<<<<

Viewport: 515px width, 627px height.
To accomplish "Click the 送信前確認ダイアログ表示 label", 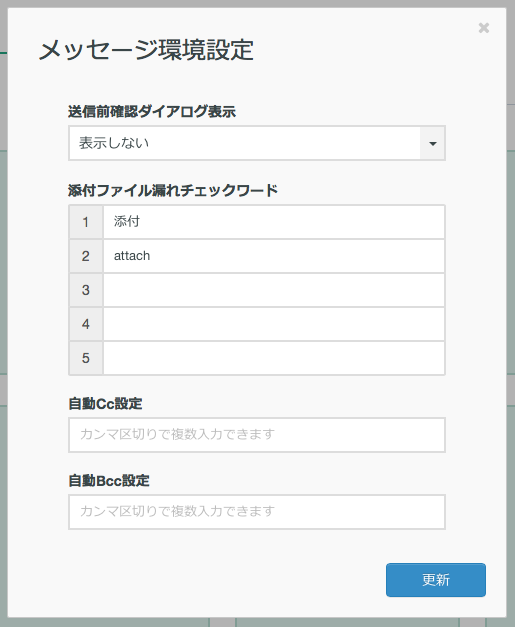I will pos(152,112).
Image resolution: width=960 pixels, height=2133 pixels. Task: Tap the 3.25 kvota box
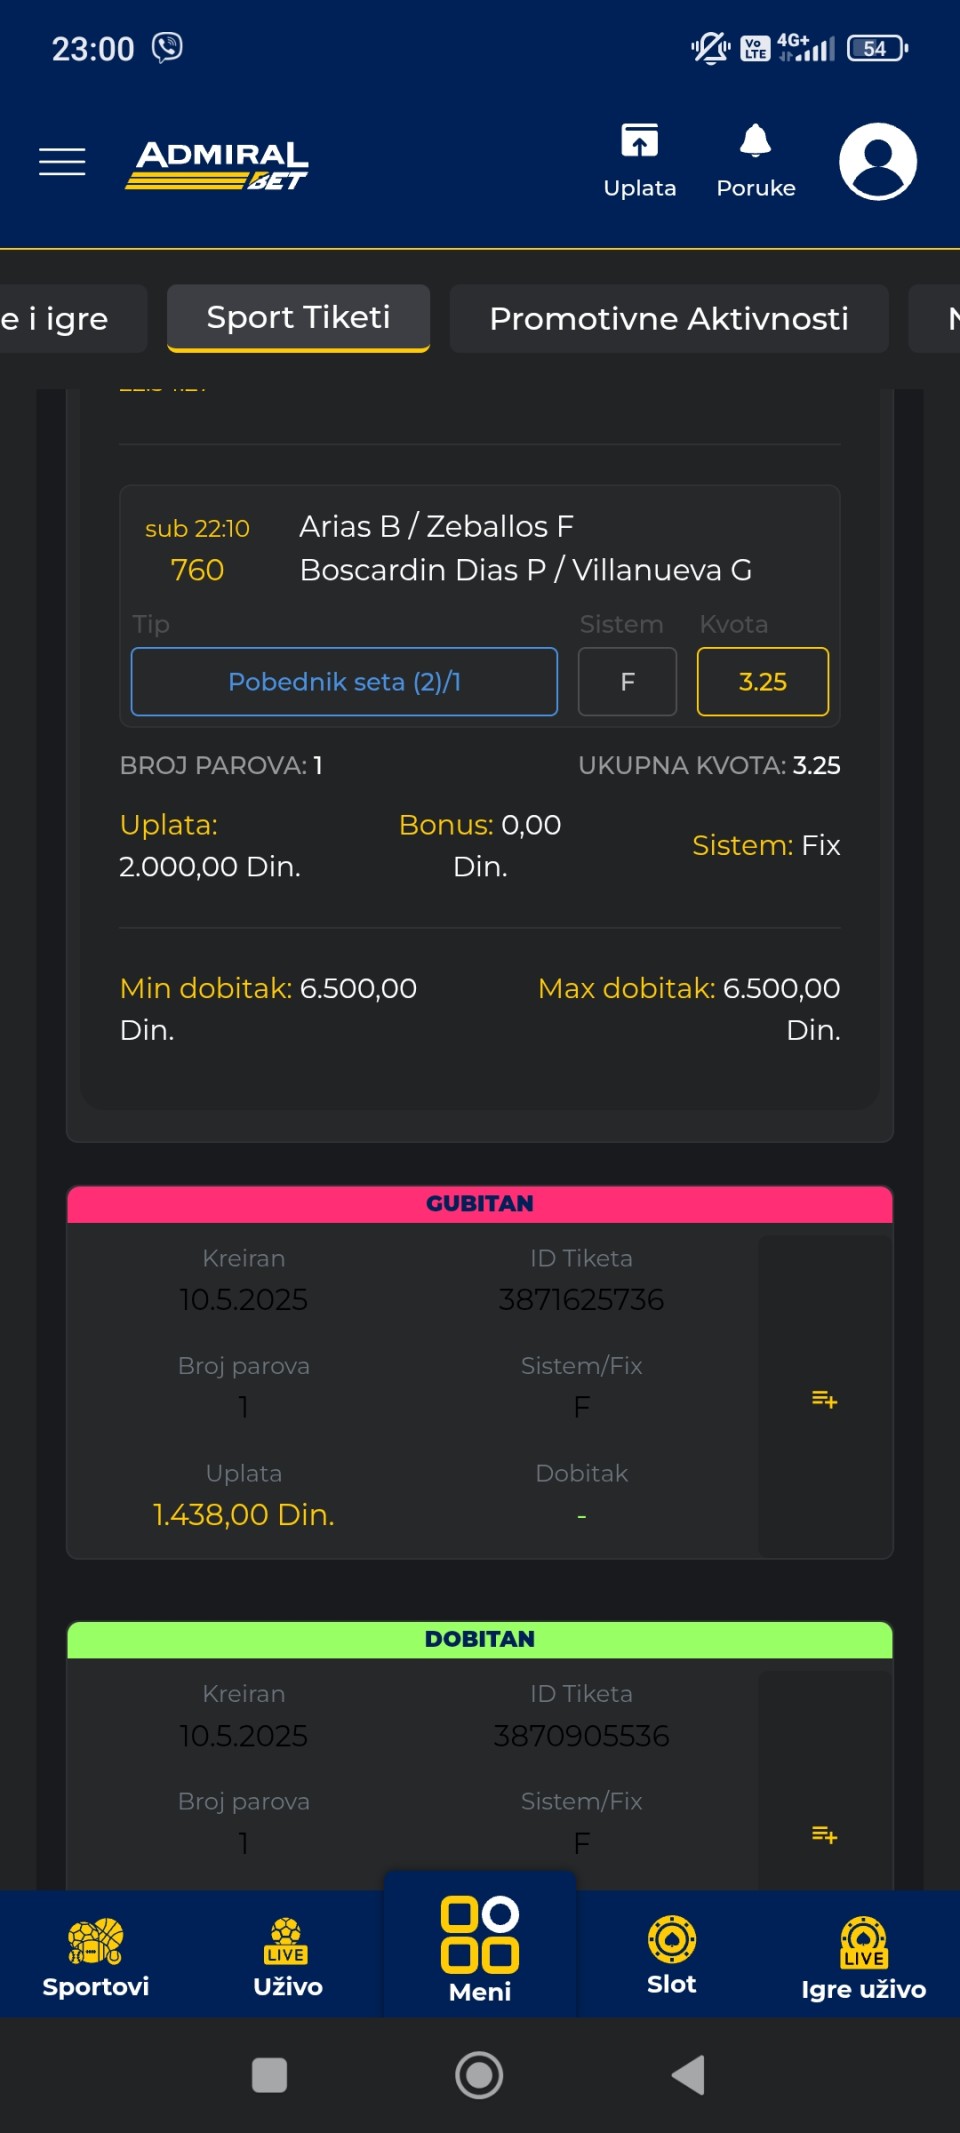coord(763,682)
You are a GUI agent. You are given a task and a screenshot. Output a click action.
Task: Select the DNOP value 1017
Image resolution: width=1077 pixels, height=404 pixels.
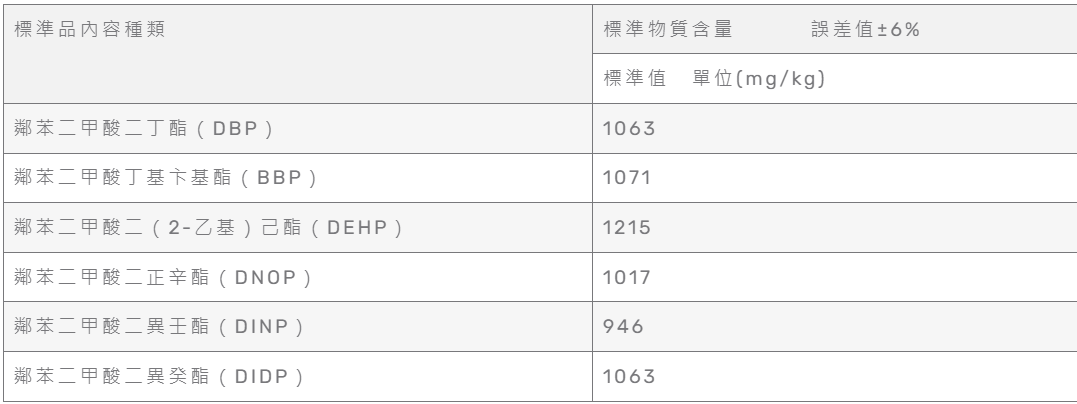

>>>>

_Your instructions_
Starting at the line that contains "You are a GUI", reproduce exactly and only the lines through the end of the entries above, with the pictures excluded.

_Worked solution_
You are a GUI agent. You are given a task and a screenshot. Output a click action.
Task: Select the DNOP value 1017
Image resolution: width=1077 pixels, height=404 pixels.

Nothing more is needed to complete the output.